# [SOLVED] Windows Module



## VincentHer (Jul 9, 2008)

I have an installation of the first RC for Windows 7. Every day it has problems starting the Windows Module Installer and then crashes. It basically goes like this:

10/19/2010 8:40:06 AM - The Windows Modules Installer service entered the running state.

10/19/2010 8:50:10 AM - The start type of the Windows Modules Installer service was changed from demand start to auto start.

10/19/2010 8:50:11 AM - The start type of the Windows Modules Installer service was changed from auto start to demand start.

10/19/2010 8:50:11 AM - The Windows Modules Installer service has entered the stopped state.

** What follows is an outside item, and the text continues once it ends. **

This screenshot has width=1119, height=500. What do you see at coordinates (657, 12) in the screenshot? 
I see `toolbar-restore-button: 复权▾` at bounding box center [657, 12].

Then some minutes later, the computer will freeze. It's like it goes into sleep mode and doesn't wake up, but there is no S3 setup on this machine, it runs 24/7 at full speed


----------



## jcgriff2 (Sep 30, 2007)

*Re: Windows Module*

Windows 7 RC expired on June 1, 2010.

http://support.microsoft.com/kb/971767

You need to purchase Windows 7 RTM.

Regards. . .

jcgriff2

`


----------



## VincentHer (Jul 9, 2008)

*Re: Windows Module*

Thanks for the replay. This is a new Windows 7 Pro I just bought. The install is not older than 2 weeks. I found the problem. It was a program that was loaded for my fleet management. When I removed it my computer was running 100% again.


----------